Director of the Centre for Economics Journalism in Africa at Rhodes University Reg Rumney believes

“As Warren Buffet says, when the tide goes out you can see who’s been swimming naked. Perhaps we couldn’t have predicted the size and severity of the crisis, but surely financial journalists should indulge in a little self-examination about our role in creating the conditions for it to happen. So perhaps should economists, executives, and regulators stop to think a bit about how the bubble built up in the first place.”

South Africa’s financial system has been largely unscathed but, like other developing nations, it has taken collateral damage to its economy. Whatever emerges on the policy level, each country, and South Africa is no exception, must make its own decisions on what lessons to take away from the crisis and how to adapt policy for changing times.

Governments in the West are mounting massive financial interventions in their economies, with unknown but potentially serious long-term consequences. That the battle has switched from fighting inflation to trying to stave off deflation, has occasioned some new thinking about the role of fiscal and monetary policy in economic stability.

While a hunt for the “culprits” may be fruitless, the deteriorating economic situation has thrown a spotlight on practices ignored in the era of prosperity, namely excessive executive remuneration, seemingly untied to company performance, and widening economic and social inequality.

Most ironic has been the effect on Africa, which has not benefited from full integration in the global economy in investment and trade, but is feeling the effects of a global crisis in decreased exports of commodities and the prospect of decreased official development. African growth in 2009 is expected to be half the level previously projected.

What are the implications of this global crisis for economic policy, and does this change from country to country? What model of economic growth and development will now become fashionable? How can individual countries resist international pressures and chart development paths as appropriate to their specific contexts?

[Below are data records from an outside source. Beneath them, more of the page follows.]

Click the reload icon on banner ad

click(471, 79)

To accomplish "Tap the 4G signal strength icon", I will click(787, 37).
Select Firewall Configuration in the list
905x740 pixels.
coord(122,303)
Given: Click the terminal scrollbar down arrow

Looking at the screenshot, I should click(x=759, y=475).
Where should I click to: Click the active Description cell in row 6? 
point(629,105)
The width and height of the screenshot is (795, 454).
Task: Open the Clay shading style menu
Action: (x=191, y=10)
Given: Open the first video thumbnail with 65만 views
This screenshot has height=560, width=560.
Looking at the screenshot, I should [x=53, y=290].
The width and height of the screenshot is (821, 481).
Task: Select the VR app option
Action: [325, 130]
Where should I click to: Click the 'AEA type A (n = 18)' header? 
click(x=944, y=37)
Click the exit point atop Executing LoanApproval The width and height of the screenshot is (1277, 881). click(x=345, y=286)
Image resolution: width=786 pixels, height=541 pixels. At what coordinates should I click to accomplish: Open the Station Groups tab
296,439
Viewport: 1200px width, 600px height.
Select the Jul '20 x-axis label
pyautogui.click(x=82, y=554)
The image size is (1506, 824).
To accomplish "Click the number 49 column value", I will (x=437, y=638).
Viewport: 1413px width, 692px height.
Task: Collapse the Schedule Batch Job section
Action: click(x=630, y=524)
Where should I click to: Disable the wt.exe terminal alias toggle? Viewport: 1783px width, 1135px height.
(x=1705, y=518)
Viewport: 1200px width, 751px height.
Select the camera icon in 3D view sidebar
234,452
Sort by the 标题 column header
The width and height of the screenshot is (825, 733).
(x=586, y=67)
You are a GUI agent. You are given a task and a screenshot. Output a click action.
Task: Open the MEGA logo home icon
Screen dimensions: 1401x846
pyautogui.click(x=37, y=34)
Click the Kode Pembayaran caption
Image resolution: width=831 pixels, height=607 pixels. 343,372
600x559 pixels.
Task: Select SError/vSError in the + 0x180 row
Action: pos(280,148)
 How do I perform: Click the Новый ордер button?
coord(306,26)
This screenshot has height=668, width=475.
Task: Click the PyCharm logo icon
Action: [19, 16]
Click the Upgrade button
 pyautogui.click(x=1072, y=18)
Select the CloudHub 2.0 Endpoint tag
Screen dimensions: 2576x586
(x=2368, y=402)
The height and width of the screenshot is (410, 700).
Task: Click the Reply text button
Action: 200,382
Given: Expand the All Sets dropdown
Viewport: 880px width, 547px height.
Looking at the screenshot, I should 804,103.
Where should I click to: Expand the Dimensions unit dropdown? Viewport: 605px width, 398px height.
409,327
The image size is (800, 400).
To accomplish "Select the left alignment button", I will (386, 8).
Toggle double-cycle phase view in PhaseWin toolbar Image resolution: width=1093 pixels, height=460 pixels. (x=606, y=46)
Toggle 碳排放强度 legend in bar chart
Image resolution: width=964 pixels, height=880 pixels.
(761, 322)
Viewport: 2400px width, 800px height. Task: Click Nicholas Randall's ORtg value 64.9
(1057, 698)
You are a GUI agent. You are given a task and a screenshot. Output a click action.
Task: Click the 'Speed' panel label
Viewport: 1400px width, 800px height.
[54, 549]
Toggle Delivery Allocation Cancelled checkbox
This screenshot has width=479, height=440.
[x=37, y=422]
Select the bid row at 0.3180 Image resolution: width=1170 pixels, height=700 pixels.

The crisis presents the opportunity for economists, social theorists and policymakers to vigorously debate the ideas that currently dominate the field and present alternative economic development paths. Moreover, it is necessary to think beyond economic questions and to examine issues such as our political ideas, our forms of social organisation and our moral imperatives.

The first public lecture in the series will be delivered on Monday by Monhla Hlahla – Managing Director of the Airports Company of South Africa.

Other speakers include: Jeremy Cronin, Deputy Minister of Transport and Deputy Secretary of the South African Communist Party; Professor Johan Fedderke, Director – Economic Research Southern Africa, University of Cape Town; Greg Farrell of the South African Reserve Bank; and Professor Francis Wilson – Founder of the Southern African Labour and Development Research Unit.

Members of the media and interested members of the public are invited to attend the Teach-In which starts during the first week of fourth term.

Dates: 14 to 18 September 2008.

Times: 12.30 to 2.00pm on Monday, Tuesday, Thursday and Friday.

1.10 to 2.40pm on Wednesday.

Venue: Barratt Lecture Theatre, Rhodes University, Grahamstown.